__Problem to work on__
All that is needed is the line containing "Реклама на сайті (59, 1365)" together with each line after it, transcribed exactly to the end of the records.

__Data in this exercise__
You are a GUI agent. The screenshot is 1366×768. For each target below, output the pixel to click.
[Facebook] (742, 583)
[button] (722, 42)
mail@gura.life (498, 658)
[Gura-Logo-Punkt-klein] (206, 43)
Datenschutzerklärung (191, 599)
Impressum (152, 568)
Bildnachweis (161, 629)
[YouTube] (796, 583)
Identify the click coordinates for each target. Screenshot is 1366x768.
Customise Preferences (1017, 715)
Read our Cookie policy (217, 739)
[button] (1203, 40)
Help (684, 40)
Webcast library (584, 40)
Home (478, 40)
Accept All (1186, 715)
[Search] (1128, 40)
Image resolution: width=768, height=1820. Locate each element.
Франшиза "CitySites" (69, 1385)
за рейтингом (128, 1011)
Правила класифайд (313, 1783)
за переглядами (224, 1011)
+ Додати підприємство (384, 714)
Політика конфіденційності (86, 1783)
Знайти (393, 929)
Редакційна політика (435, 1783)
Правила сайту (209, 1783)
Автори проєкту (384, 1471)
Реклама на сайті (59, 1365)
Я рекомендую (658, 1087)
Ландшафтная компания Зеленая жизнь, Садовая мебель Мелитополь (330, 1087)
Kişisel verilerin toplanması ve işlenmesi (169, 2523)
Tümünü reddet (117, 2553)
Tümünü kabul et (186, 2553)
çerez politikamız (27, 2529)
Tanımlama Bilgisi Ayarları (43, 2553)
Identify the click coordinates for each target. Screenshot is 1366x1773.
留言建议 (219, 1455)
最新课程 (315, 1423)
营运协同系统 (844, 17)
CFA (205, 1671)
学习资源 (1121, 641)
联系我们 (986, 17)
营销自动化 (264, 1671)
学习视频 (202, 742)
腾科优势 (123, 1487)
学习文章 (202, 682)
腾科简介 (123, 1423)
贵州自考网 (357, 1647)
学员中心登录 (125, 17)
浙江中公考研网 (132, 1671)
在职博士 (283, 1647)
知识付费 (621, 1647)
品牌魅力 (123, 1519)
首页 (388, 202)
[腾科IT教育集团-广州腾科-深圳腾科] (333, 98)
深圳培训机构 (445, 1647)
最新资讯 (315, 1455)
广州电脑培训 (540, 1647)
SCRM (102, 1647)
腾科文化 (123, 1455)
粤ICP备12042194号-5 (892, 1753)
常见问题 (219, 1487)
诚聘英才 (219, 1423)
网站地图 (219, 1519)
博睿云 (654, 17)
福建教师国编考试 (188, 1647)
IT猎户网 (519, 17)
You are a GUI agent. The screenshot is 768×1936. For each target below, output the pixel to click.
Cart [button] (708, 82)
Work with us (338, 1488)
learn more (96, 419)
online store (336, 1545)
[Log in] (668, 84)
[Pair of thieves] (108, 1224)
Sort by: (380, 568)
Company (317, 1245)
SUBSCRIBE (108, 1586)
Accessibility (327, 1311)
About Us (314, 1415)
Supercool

__Task output__
Реклама на сайті (59, 1365)
Я рекомендую (658, 1087)
Ландшафтная компания Зеленая жизнь, Садовая мебель Мелитополь (330, 1087)
Kişisel verilerin toplanması ve işlenmesi (169, 2523)
Tümünü reddet (117, 2553)
Tümünü kabul et (186, 2553)
çerez politikamız (27, 2529)
Tanımlama Bilgisi Ayarları (43, 2553)
Identify the click coordinates for each target. Screenshot is 1366x1773.
留言建议 (219, 1455)
最新课程 (315, 1423)
营运协同系统 (844, 17)
CFA (205, 1671)
学习资源 (1121, 641)
联系我们 (986, 17)
营销自动化 (264, 1671)
学习视频 (202, 742)
腾科优势 (123, 1487)
学习文章 (202, 682)
腾科简介 (123, 1423)
贵州自考网 (357, 1647)
学员中心登录 (125, 17)
浙江中公考研网 (132, 1671)
在职博士 (283, 1647)
知识付费 (621, 1647)
品牌魅力 (123, 1519)
首页 (388, 202)
[腾科IT教育集团-广州腾科-深圳腾科] (333, 98)
深圳培训机构 (445, 1647)
最新资讯 (315, 1455)
广州电脑培训 (540, 1647)
SCRM (102, 1647)
腾科文化 (123, 1455)
粤ICP备12042194号-5 (892, 1753)
常见问题 (219, 1487)
诚聘英才 (219, 1423)
网站地图 (219, 1519)
博睿云 (654, 17)
福建教师国编考试 (188, 1647)
IT猎户网 (519, 17)
You are a GUI agent. The screenshot is 768×1936. For each target below, output the pixel to click.
Cart [button] (708, 82)
Work with us (338, 1488)
learn more (96, 419)
online store (336, 1545)
[Log in] (668, 84)
[Pair of thieves] (108, 1224)
Sort by: (380, 568)
Company (317, 1245)
SUBSCRIBE (108, 1586)
Accessibility (327, 1311)
About Us (314, 1415)
Supercool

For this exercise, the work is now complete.